__EXERCISE OBJECTIVE__:
Please reproduce every line of the records below word for word, without changing anything.

(Records for locating described items)
START
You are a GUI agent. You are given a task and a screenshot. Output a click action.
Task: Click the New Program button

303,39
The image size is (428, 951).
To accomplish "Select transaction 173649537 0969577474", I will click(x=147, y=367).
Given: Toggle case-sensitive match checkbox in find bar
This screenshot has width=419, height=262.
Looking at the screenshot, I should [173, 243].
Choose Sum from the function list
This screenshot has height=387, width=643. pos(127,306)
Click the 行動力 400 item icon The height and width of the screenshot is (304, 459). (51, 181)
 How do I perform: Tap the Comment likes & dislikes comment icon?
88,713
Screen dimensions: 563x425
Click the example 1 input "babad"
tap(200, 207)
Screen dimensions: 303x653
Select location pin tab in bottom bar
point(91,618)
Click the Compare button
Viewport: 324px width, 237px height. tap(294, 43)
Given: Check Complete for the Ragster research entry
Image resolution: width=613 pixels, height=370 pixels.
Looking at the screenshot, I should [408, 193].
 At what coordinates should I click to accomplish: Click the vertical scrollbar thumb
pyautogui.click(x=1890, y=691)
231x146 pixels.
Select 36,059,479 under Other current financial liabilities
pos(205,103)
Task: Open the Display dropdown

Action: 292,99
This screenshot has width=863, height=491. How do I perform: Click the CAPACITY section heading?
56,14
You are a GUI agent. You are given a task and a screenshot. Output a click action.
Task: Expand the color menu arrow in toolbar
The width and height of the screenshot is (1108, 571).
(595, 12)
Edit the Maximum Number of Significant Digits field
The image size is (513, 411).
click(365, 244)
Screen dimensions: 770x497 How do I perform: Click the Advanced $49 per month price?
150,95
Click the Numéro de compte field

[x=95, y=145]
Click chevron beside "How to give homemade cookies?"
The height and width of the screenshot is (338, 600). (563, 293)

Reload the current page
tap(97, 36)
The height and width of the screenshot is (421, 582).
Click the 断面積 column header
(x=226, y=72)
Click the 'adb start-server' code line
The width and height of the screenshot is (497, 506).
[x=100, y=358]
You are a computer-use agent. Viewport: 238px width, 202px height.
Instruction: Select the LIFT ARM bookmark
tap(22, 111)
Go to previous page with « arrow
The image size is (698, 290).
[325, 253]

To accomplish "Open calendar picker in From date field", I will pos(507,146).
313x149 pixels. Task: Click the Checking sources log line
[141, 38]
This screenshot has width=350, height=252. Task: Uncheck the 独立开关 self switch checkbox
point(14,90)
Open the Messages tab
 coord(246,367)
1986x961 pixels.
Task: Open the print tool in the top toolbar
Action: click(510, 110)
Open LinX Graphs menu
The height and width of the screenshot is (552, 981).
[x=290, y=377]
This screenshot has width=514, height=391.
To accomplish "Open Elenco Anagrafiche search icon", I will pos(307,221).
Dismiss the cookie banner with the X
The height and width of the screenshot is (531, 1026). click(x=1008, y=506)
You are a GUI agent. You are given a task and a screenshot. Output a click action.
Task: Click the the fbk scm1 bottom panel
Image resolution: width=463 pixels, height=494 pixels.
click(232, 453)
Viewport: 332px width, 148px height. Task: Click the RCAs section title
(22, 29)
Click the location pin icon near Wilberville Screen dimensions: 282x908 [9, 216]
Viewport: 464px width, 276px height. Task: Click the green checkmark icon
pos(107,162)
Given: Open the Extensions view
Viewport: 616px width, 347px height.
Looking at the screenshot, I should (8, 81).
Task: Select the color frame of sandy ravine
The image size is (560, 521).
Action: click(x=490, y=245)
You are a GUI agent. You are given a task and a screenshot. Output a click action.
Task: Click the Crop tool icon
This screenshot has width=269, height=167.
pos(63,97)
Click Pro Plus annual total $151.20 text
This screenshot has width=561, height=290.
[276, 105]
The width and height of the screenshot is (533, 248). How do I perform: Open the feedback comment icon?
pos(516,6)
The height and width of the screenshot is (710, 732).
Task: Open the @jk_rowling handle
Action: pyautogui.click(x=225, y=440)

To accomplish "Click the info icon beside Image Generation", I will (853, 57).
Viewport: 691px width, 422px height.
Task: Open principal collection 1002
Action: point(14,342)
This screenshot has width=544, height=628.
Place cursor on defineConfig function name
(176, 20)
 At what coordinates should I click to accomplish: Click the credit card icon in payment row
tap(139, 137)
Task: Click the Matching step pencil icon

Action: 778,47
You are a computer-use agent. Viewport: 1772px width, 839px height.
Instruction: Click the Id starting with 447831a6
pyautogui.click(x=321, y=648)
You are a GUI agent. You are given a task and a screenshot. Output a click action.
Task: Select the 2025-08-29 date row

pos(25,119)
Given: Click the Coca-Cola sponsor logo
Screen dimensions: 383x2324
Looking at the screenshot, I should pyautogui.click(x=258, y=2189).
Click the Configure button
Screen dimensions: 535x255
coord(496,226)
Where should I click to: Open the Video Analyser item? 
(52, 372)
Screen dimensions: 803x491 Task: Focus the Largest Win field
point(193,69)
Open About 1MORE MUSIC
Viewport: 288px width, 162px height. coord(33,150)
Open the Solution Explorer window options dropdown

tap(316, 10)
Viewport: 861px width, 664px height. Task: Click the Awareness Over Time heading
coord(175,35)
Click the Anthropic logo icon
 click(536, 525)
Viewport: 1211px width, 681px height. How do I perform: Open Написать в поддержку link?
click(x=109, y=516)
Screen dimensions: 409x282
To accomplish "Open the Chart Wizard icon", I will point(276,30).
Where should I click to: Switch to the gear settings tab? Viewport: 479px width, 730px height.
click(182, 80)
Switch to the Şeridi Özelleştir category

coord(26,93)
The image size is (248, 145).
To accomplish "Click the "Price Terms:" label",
END
__CORRECT ANSWER__:
You are a GUI agent. You are given a task and a screenshot. Output a click action.
Task: Click the New Program button

303,39
The image size is (428, 951).
To accomplish "Select transaction 173649537 0969577474", I will click(x=147, y=367).
Given: Toggle case-sensitive match checkbox in find bar
This screenshot has width=419, height=262.
Looking at the screenshot, I should [173, 243].
Choose Sum from the function list
This screenshot has height=387, width=643. pos(127,306)
Click the 行動力 400 item icon The height and width of the screenshot is (304, 459). (51, 181)
 How do I perform: Tap the Comment likes & dislikes comment icon?
88,713
Screen dimensions: 563x425
Click the example 1 input "babad"
tap(200, 207)
Screen dimensions: 303x653
Select location pin tab in bottom bar
point(91,618)
Click the Compare button
Viewport: 324px width, 237px height. tap(294, 43)
Given: Check Complete for the Ragster research entry
Image resolution: width=613 pixels, height=370 pixels.
Looking at the screenshot, I should [408, 193].
 At what coordinates should I click to accomplish: Click the vertical scrollbar thumb
pyautogui.click(x=1890, y=691)
231x146 pixels.
Select 36,059,479 under Other current financial liabilities
pos(205,103)
Task: Open the Display dropdown

Action: 292,99
This screenshot has width=863, height=491. How do I perform: Click the CAPACITY section heading?
56,14
You are a GUI agent. You are given a task and a screenshot. Output a click action.
Task: Expand the color menu arrow in toolbar
The width and height of the screenshot is (1108, 571).
(595, 12)
Edit the Maximum Number of Significant Digits field
The image size is (513, 411).
click(365, 244)
Screen dimensions: 770x497 How do I perform: Click the Advanced $49 per month price?
150,95
Click the Numéro de compte field

[x=95, y=145]
Click chevron beside "How to give homemade cookies?"
The height and width of the screenshot is (338, 600). (563, 293)

Reload the current page
tap(97, 36)
The height and width of the screenshot is (421, 582).
Click the 断面積 column header
(x=226, y=72)
Click the 'adb start-server' code line
The width and height of the screenshot is (497, 506).
[x=100, y=358]
You are a computer-use agent. Viewport: 238px width, 202px height.
Instruction: Select the LIFT ARM bookmark
tap(22, 111)
Go to previous page with « arrow
The image size is (698, 290).
[325, 253]

To accomplish "Open calendar picker in From date field", I will pos(507,146).
313x149 pixels. Task: Click the Checking sources log line
[141, 38]
This screenshot has width=350, height=252. Task: Uncheck the 独立开关 self switch checkbox
point(14,90)
Open the Messages tab
 coord(246,367)
1986x961 pixels.
Task: Open the print tool in the top toolbar
Action: click(510, 110)
Open LinX Graphs menu
The height and width of the screenshot is (552, 981).
[x=290, y=377]
This screenshot has width=514, height=391.
To accomplish "Open Elenco Anagrafiche search icon", I will pos(307,221).
Dismiss the cookie banner with the X
The height and width of the screenshot is (531, 1026). click(x=1008, y=506)
You are a GUI agent. You are given a task and a screenshot. Output a click action.
Task: Click the the fbk scm1 bottom panel
Image resolution: width=463 pixels, height=494 pixels.
click(232, 453)
Viewport: 332px width, 148px height. Task: Click the RCAs section title
(22, 29)
Click the location pin icon near Wilberville Screen dimensions: 282x908 [9, 216]
Viewport: 464px width, 276px height. Task: Click the green checkmark icon
pos(107,162)
Given: Open the Extensions view
Viewport: 616px width, 347px height.
Looking at the screenshot, I should (8, 81).
Task: Select the color frame of sandy ravine
The image size is (560, 521).
Action: click(x=490, y=245)
You are a GUI agent. You are given a task and a screenshot. Output a click action.
Task: Click the Crop tool icon
This screenshot has width=269, height=167.
pos(63,97)
Click Pro Plus annual total $151.20 text
This screenshot has width=561, height=290.
[276, 105]
The width and height of the screenshot is (533, 248). How do I perform: Open the feedback comment icon?
pos(516,6)
The height and width of the screenshot is (710, 732).
Task: Open the @jk_rowling handle
Action: pyautogui.click(x=225, y=440)

To accomplish "Click the info icon beside Image Generation", I will (853, 57).
Viewport: 691px width, 422px height.
Task: Open principal collection 1002
Action: point(14,342)
This screenshot has width=544, height=628.
Place cursor on defineConfig function name
(176, 20)
 At what coordinates should I click to accomplish: Click the credit card icon in payment row
tap(139, 137)
Task: Click the Matching step pencil icon

Action: 778,47
You are a computer-use agent. Viewport: 1772px width, 839px height.
Instruction: Click the Id starting with 447831a6
pyautogui.click(x=321, y=648)
You are a GUI agent. You are given a task and a screenshot. Output a click action.
Task: Select the 2025-08-29 date row

pos(25,119)
Given: Click the Coca-Cola sponsor logo
Screen dimensions: 383x2324
Looking at the screenshot, I should pyautogui.click(x=258, y=2189).
Click the Configure button
Screen dimensions: 535x255
coord(496,226)
Where should I click to: Open the Video Analyser item? 
(52, 372)
Screen dimensions: 803x491 Task: Focus the Largest Win field
point(193,69)
Open About 1MORE MUSIC
Viewport: 288px width, 162px height. coord(33,150)
Open the Solution Explorer window options dropdown

tap(316, 10)
Viewport: 861px width, 664px height. Task: Click the Awareness Over Time heading
coord(175,35)
Click the Anthropic logo icon
 click(536, 525)
Viewport: 1211px width, 681px height. How do I perform: Open Написать в поддержку link?
click(x=109, y=516)
Screen dimensions: 409x282
To accomplish "Open the Chart Wizard icon", I will point(276,30).
Where should I click to: Switch to the gear settings tab? Viewport: 479px width, 730px height.
click(182, 80)
Switch to the Şeridi Özelleştir category

coord(26,93)
The image size is (248, 145).
To accomplish "Click the "Price Terms:" label",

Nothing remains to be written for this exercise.